Monday Math: The Uniqueness of Prime Factorizations

The big number theory class has moved on to prime factorizations and the fundamental theorem of arithmetic. As it happens, though, I've already done a post on that subject.

Looking back at what I wrote then I see that I left out one important detail. I asserted without proof (though I did provide a link) that if a prime divides the product of two other numbers then it had to divide one of the two factors already. The proof of that result requires something that we estblished last week. So let's have a look.

Last week we mentioned that it is a consequence of the Euclidean algorithm that if a and b are integers with


\[
d= \gcd(a,b),
\]

 

then we can find (possibly negative) integers x and y such that


\[
ax+by=d.
\]

 

In particular, if a and b are relatively prime then we can find x and y so that


\[
ax+by=1.
\]

 

Very nice. But how is that helpful?

Now let p be a prime number. We want to show:


\[
\textrm{If} \ p \ | \ ab \ \textrm{then} \ p \ | \ a \ \textrm{or} \ p \ | \ b.
\]

 

To accomplish that we shall assume that p does not divide a, and show that this implies that p does divide b.
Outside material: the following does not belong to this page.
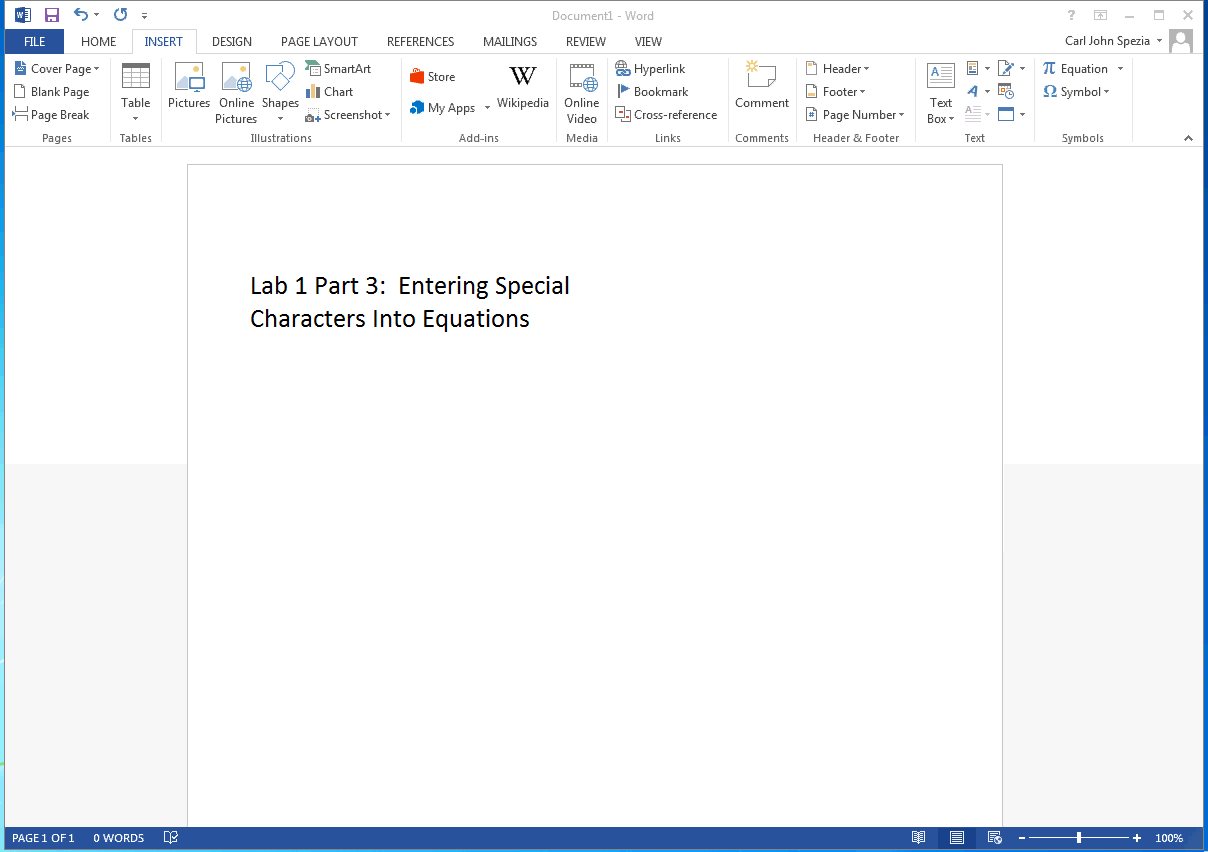The height and width of the screenshot is (852, 1208).
Task: Open the PAGE LAYOUT tab
Action: [319, 42]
Well then. If p does not divide a then we must have that


\[
\gcd(p,a)=1.
\]

 

If that is not clear then remember that the only divisors of a prime number are one and the number itself. But since we are assuming that p does not divide a, we know that p cannot be the greatest common divisor in this case. That leaves one as the only possibility.

Since p and a are relatively prime, we can apply our little trick to find x and y so that


\[
ax+py=1.
\]

 

Multiplying both sides by b produces


\[
abx+bpy=b.
\]

 

Look carefully at the left-hand side. I claim that we have:


\[
p \ | \ bpy \phantom{xxx} \textrm{and} \phantom{xxx} p \ | \ abx.
\]

 

The first of those is obvious. The second follows immediately from our assumption that p divides ab. But those two together imply that p divides the left-hand side. It follows that p divides the right-hand side as well, which is exactly what we were trying to show.

Done and done.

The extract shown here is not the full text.